For now my Rheumatologist has me on 15mg of Prednisone a day to help me get through my current flare. Once the Actemra is set up and approved by Medicare, I will withdraw off the Prednisone which will drop to 10mg next week and 5mg after that.
The type of RA I have is called Sero-Negative since I do not have a positive RA blood marker. But it is incredibly disabling. Enbrel worked best. Humira did not work as well and the Remicade worked ok for the first 9 months but seemed to not work as well the last 3 months when my liver began hurting.

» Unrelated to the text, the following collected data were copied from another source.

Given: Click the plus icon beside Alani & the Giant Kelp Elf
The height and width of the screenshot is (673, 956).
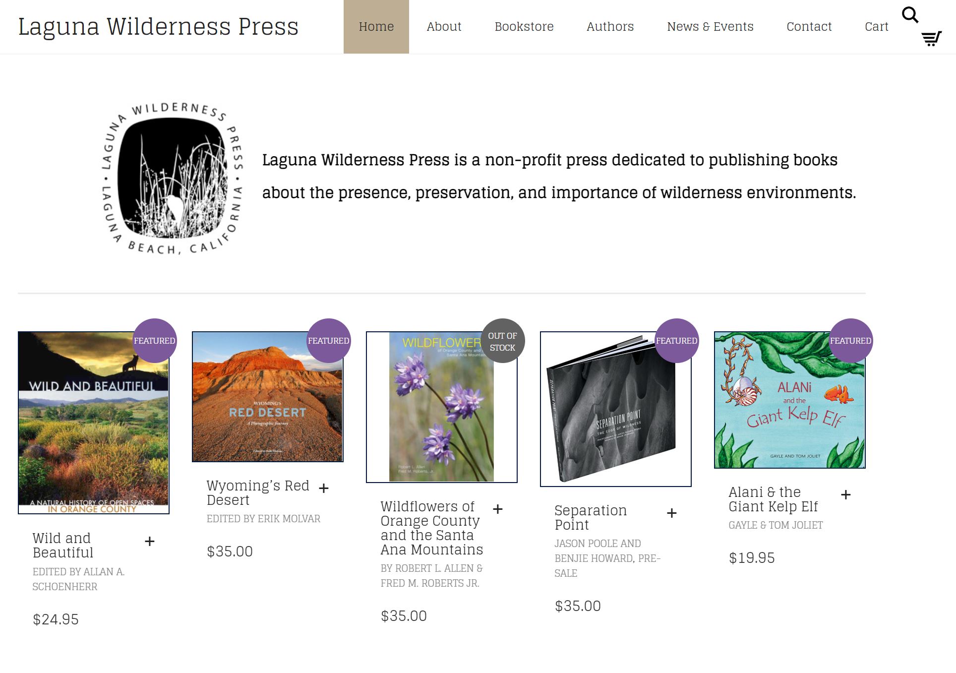Looking at the screenshot, I should [x=846, y=495].
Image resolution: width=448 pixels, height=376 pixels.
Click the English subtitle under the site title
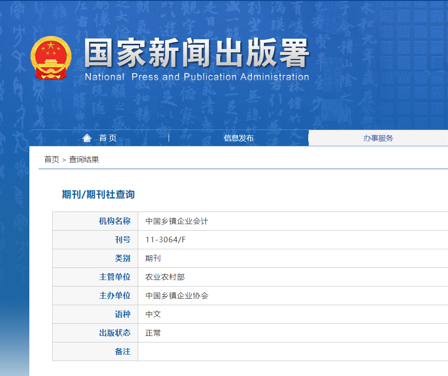pyautogui.click(x=197, y=77)
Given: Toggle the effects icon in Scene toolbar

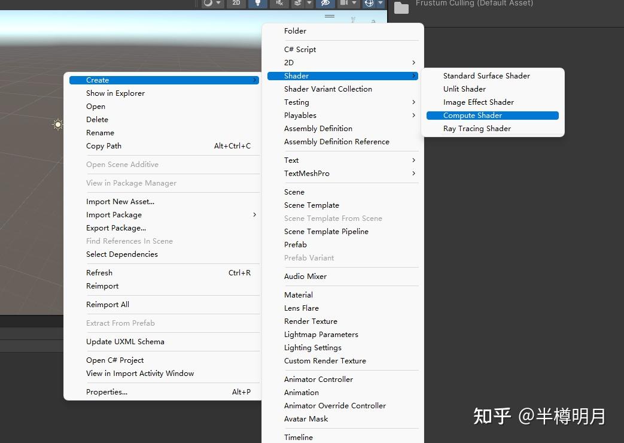Looking at the screenshot, I should [x=298, y=4].
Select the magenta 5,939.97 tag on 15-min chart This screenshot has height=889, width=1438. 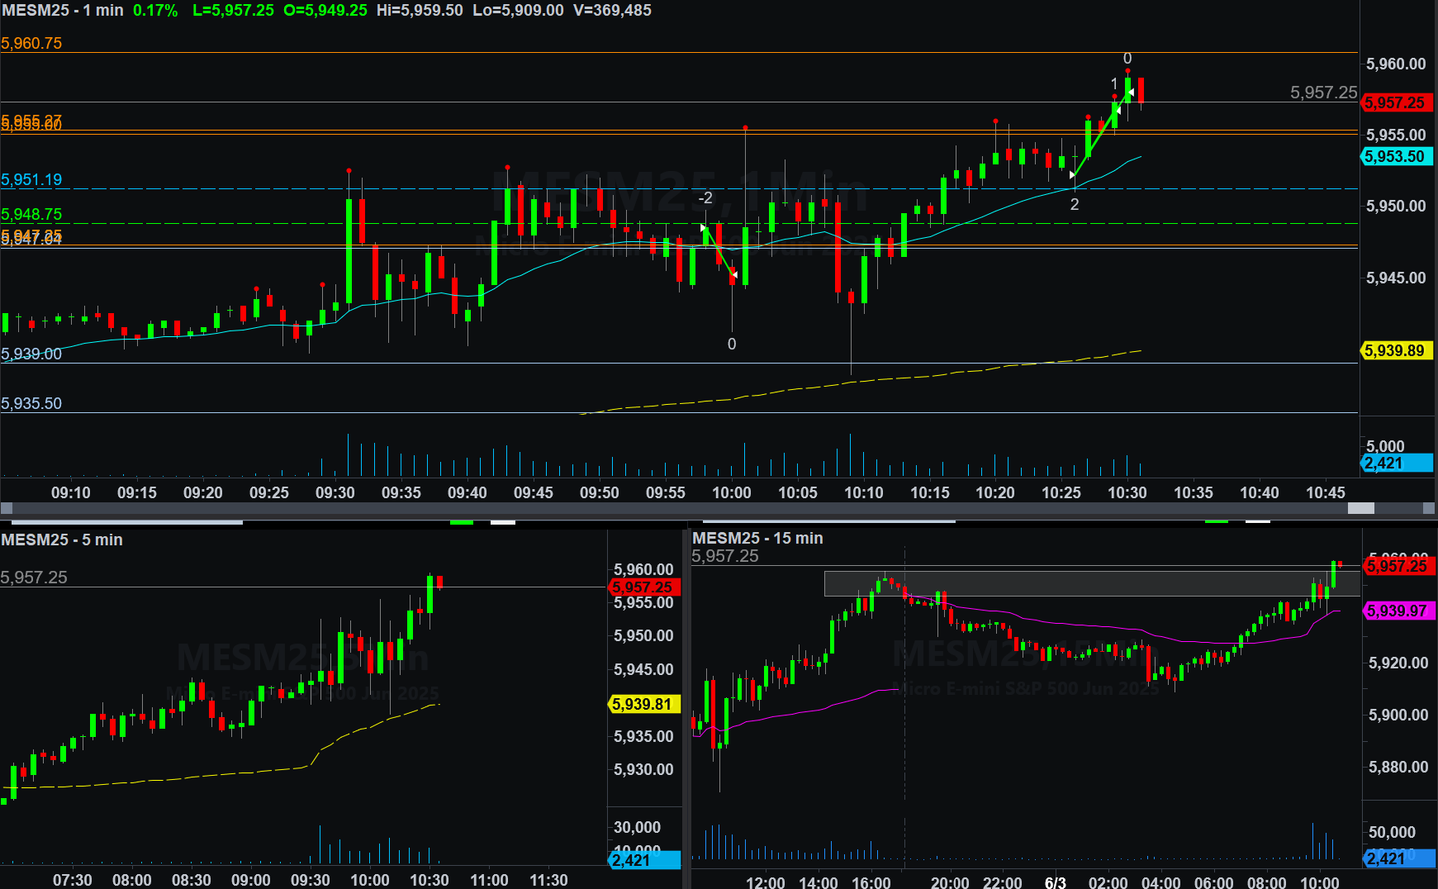pyautogui.click(x=1398, y=611)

So here's hoping Actemra works. In reading other posts, it seems that my battle may continue as so many posters say they've tried multiple drugs.
Jeff
Here is some good news, at present, Medicare is moving to a maximum Out of Pocket of around $2,o00 for all medications. That was in the inflation reduction act in 2022. The delay is annoying but there is an end.
Using Actemra, has the advantage of a well respected medication that is infused thus a part B instead of a Part D medication. I have not heard of liver issues while using Actemra, but as the warning label indicates it is possible. I did not have liver issues while using Actemra but nor did I have them while using Remiciade.
There is another class of infused medication that you might consider, I am sre when the time is right your docotr will suggest it if appropriate. Its has a more troublesome label, but again have not had issues with it.
So just know there are other infused medications, and help is coming for payment in 2025, if the law remains the same.